TEXTABSCHNITT.

- - -

Praxis: Prof. Dr. med. Uwe Schütz

Psoriasis-Arthritis (PsA) – Arthritis psoriatica

Synonyme. Spondylarthropathis psoriatica, Psoriasis-Arthroathie

Definition. Die Psoriasis-Arthritis (PsA) ist eine chronisch entzündliche Erkrankung, bei der sowohl die Haut (Psoriasis, Schuppenflechte) als auch die Gelenke (Arthritis) betroffen sind.

Epidemiologie. In Deutschland sind etwa 400.000 Menschen an PsA erkrankt. Sie lässt sich wie folgt beschreiben: Die Erkrankung kann in jeder Lebensphase beginnen, mit einem leichten Altersgipfel um das 40. Lebensjahr. 80% hatten einige Jahre vor der Diagnose PsA bereits eine Schuppenflechte, oft mehrere Jahre vor Beginn der Gelenkbeschwerden. Frauen und Männer sind etwa gleich häufig betroffen. Geschlechterunterschiede treten bei einzelnen Unterformen der PsA auf.

Ursachen (Ätiologie). Gegenwärtig werden genetische Besonderheiten und bestimmte Umwelteinfl üsse als Ursache für die Psoriasis-Arthritis diskutiert. Welche Faktoren aber genau die Krankheit auslösen, ist bis heute nicht geklärt. Man geht davon aus, dass es zu einer Fehlsteuerung des menschlichen Immunsystems kommt. Wie bei anderen chronisch entzündlichen Erkrankungen sammeln sich auch bei der PsA Abwehrzellen und entzündungsfördernde Botenstoffe in der Haut, in den Gelenken oder anderen Geweben an, auch, ohne dass dort vermeintliche „Feinde” wie Bakterien abzuwehren sind. Als Folge dieser ständigen und übersteigerten Aktivität des Immunsystems entsteht eine chronische Entzündung, die die typischen Krankheitssymptome wie Schwellung, Rötung, Schuppung, Steifigkeit und Verknorpelung hervorrufen kann.

Pathogenese. In den betroffenen Hautpartien und in der Gelenkflüssigkeit von Patienten mit PsA sind erhöhte Mengen an TNF-alpha (Tumornekrosefaktor alpha) nachweisbar. TNF-alpha, ein Botenstoff des menschlichen Immunsystems, fördert unter anderem die Abwehrreaktion auf schädigende Faktoren wie z.B. Krankheitserreger. Diese Reaktion wird nach erfolgreicher Beseitigung der schädigenden Faktoren normalerweise wieder heruntergefahren, die Entzündung klingt ab. Bei PsA scheint dieser Regelmechanismus der Immunabwehr gestört zu sein: Es findet eine ständige, übermäßige Nachproduktion von TNF-alpha statt, wodurch die Entzündung dauerhaft bestehen bleibt, d.h. chronisch wird.

- - -

DATENAUSZUG.

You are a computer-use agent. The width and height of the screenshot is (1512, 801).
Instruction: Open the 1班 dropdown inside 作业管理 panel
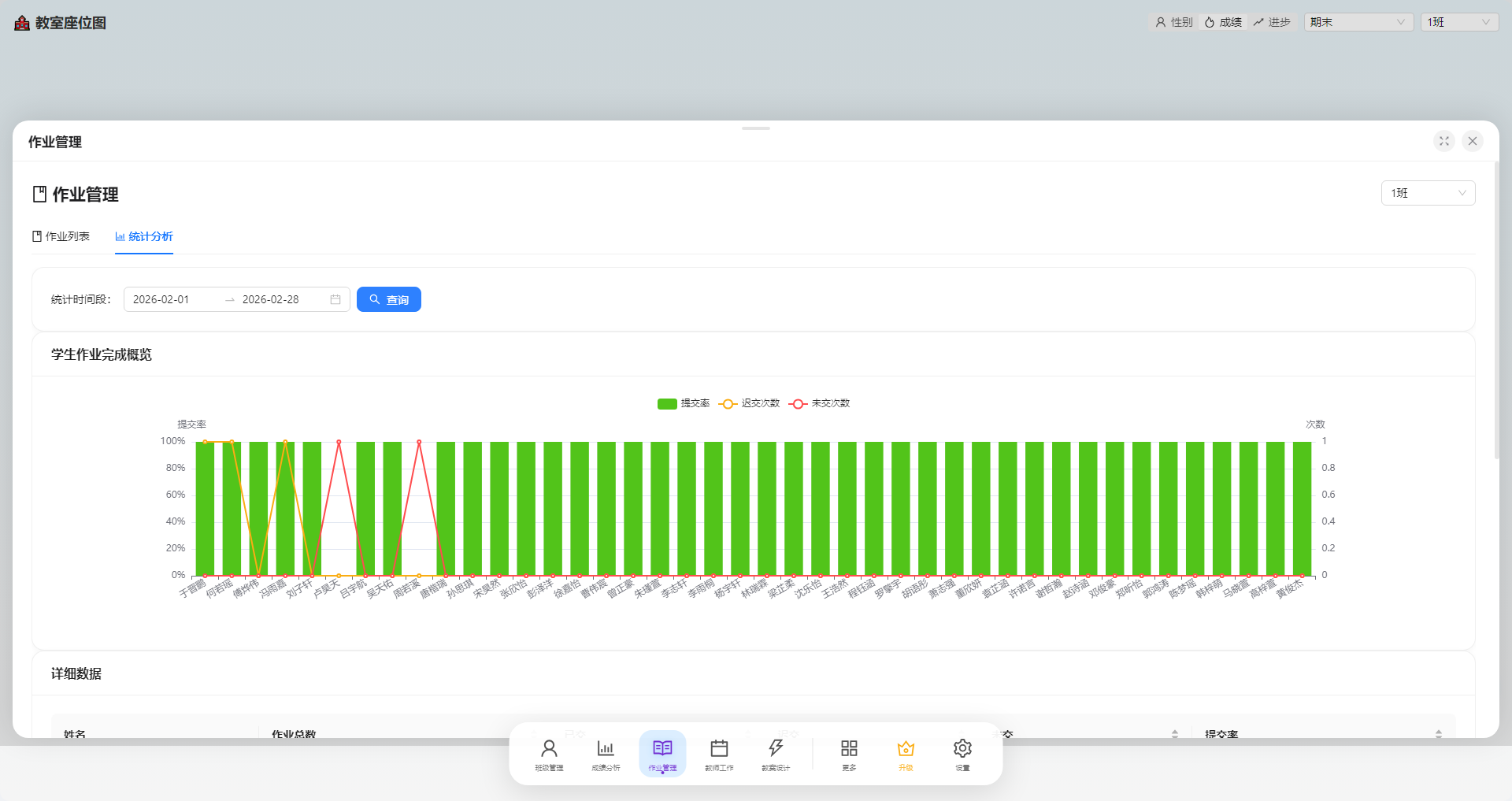coord(1428,193)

- - -

Schreiben Sie aus dem Text über die Psoriasis-Arthritis den Teil wortgetreu ab, der mit den Worten „Psoriasis-Arthritis (PsA) –“ beginnt und mit „der PsA auf.“ endet.

DIE ANTWORT.
Psoriasis-Arthritis (PsA) – Arthritis psoriatica

Synonyme. Spondylarthropathis psoriatica, Psoriasis-Arthroathie

Definition. Die Psoriasis-Arthritis (PsA) ist eine chronisch entzündliche Erkrankung, bei der sowohl die Haut (Psoriasis, Schuppenflechte) als auch die Gelenke (Arthritis) betroffen sind.

Epidemiologie. In Deutschland sind etwa 400.000 Menschen an PsA erkrankt. Sie lässt sich wie folgt beschreiben: Die Erkrankung kann in jeder Lebensphase beginnen, mit einem leichten Altersgipfel um das 40. Lebensjahr. 80% hatten einige Jahre vor der Diagnose PsA bereits eine Schuppenflechte, oft mehrere Jahre vor Beginn der Gelenkbeschwerden. Frauen und Männer sind etwa gleich häufig betroffen. Geschlechterunterschiede treten bei einzelnen Unterformen der PsA auf.